I can believe Jack Trainer as a slightly dull businessman, but not as an effective romcom sparring partner. I mean, Ford’s fine, but that’s exactly the refrain that greeted much of his subsequent work. Middling. Okay. Not stretching himself. Complacent. Jack/Harrison is so decent, of course, his taking Tess’s clothes off – à la Vertigo – and sleeping in the same bed (!) are perfectly innocent (clearly more designed to create a tension than anything, and crudely so; I mean, what if he’d turned over so blissfully in his sleep while she was still there?) It would be that way for Ford until he got himself an earring and tried to drown Michelle (amusingly, an anecdote here has him tell of his chin scar resulting from a teen belief it would be “cool to have a pierced ear”; some things will never change).

This is really a movie to look for the rewards around the edges, though. I’ve mentioned Spacey and Platt, who would carve out a niche as the disreputable support or puffy sidekick, or both simultaneously.
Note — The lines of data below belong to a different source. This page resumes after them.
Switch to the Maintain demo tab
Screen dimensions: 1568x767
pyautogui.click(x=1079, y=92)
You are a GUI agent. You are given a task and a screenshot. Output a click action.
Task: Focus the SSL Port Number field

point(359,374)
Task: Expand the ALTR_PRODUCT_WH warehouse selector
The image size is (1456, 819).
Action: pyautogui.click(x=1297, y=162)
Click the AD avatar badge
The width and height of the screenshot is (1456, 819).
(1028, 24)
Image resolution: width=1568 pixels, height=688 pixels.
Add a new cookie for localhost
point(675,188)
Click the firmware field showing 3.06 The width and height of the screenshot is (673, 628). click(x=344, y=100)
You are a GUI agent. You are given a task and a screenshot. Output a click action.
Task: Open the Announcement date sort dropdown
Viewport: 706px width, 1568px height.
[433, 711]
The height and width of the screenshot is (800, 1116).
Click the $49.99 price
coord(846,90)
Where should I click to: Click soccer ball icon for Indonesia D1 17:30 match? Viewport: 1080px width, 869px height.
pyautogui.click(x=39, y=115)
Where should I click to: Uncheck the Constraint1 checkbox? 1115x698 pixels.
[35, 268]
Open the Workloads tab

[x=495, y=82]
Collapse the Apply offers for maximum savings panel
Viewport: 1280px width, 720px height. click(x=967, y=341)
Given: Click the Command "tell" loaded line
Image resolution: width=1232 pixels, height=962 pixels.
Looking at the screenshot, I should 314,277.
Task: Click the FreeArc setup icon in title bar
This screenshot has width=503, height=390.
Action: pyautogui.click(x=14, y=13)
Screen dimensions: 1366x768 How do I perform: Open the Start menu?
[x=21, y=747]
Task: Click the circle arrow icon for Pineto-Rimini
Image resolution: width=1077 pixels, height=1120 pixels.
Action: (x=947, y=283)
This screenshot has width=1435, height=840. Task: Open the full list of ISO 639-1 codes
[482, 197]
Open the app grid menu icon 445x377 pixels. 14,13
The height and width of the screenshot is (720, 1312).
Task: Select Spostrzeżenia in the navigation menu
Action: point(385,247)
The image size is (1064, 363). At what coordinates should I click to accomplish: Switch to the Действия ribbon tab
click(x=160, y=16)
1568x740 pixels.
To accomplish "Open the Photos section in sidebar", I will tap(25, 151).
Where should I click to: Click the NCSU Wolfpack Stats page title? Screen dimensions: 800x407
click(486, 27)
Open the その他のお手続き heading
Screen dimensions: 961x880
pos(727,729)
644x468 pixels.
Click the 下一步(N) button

He’s in the same year’s Married to the Mob, along with Alec Baldwin, who is Tess’s trash-monkey, lingerie -buying boyfriend here. Yes, Tess swaps one Jack Ryan for another. And in stark contrast to Ford, Baldwin is hungry. You only need look at his selection of supporting parts during this period (Talk RadioMarried to the MobShe’s Having a Baby, BeetlejuiceGreat Balls of Fire!) and they stand as far more impressive than most of his subsequent star-player work.

Olympia Dukakis (recently departed) has a cameo as Tess’s personnel director, while Joan Cusack steals the entire movie with her unrestrained and hilarious come-ons: “Coffee, tea, me?” she asks Jack. Even Ford thinks she’s funny. It’s the only moment in the movie where he looks like he has a pulse. You can also spot David Duchovny at Tess’s birthday.

Working Girl received a mystifying Best Picture nomination (everything else in the line-up is way better). I’m all for elevating the status of romcoms, but this one isn’t nearly sharp enough to deserve the recognition. It’s curious too that the noms were so loaded in favour of names: the three actresses, Simon and Nichols. Nothing writing or technical (I mean, this was the year Big, that popular paean to paedophilia, received a Best Original Screenplay nomination). The Working Girl model wouldn’t go away, of course; such undiluted slavishness to corporate greed might be a no-no later, but couch it in a rite of passage and you could still have fun with the model (The Devil Wears Prada). Ah, the ’80s. Such simpler times.